The first thing to understand is that constitutionally, the European Union is sui generis. It is unique. Nothing quite like this has ever been tried before. When I try to explain to my American colleagues the direction Europe is taking, the Continental Congress and the Federalist Papers fall readily to hand.

Historically the objectives were similar; how to avoid the effects of blocking minorities (Rhode Island) on issues which were to the (commercial) advantage of the other states. The result was a federation that, despite its written constitution, has in practice worked in ways which its own "founding fathers" could never have imagined.

This is one possible shortcoming of a written constitution, or "stated goals and objectives". Constitutional evolution (or "drift", depending on where one is coming from) is inherent in such institutions. It took the best part of 200 years plus one civil and two world wars for the American constitution to settle down in its "modern" form. Even though by its nature, the European project cannot arouse the intellectual ferment characteristic of revolutionary situations, and in years is hardly out of its cradle, much has been achieved in the last fifty. How much did the American Union achieve in its first half-century?

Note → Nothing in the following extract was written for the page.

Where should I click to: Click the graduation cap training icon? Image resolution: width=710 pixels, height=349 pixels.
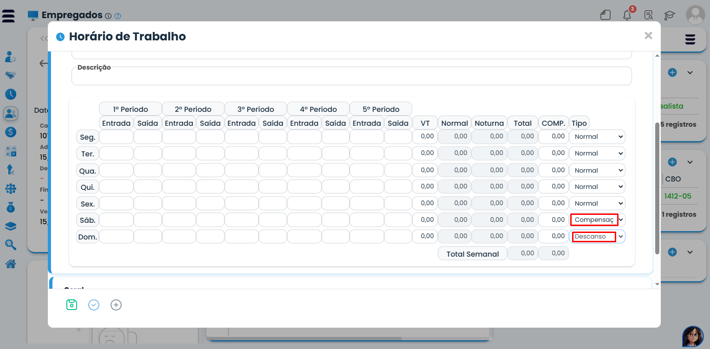pyautogui.click(x=669, y=15)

In all this, I recognise one great originality. Partly as the result of having to deal with recalcitrant nation states, the Commission has developed the concept of the "Europe of regions", appealing directly over the heads of the nations to the regionally governed. This in itself would take care of the cultural and "language" issue. For precisely this reason, the Council of Ministers must not gain (or regain) power at the expense of the Commission or Parliament. This island is fortunate in that (with one notable exception), its political unit corresponds with its natural geographical frontiers.Others are not so lucky, and it seems to me a logical solution to the problems of nationality (or nationalism) set out in the first part of your essay.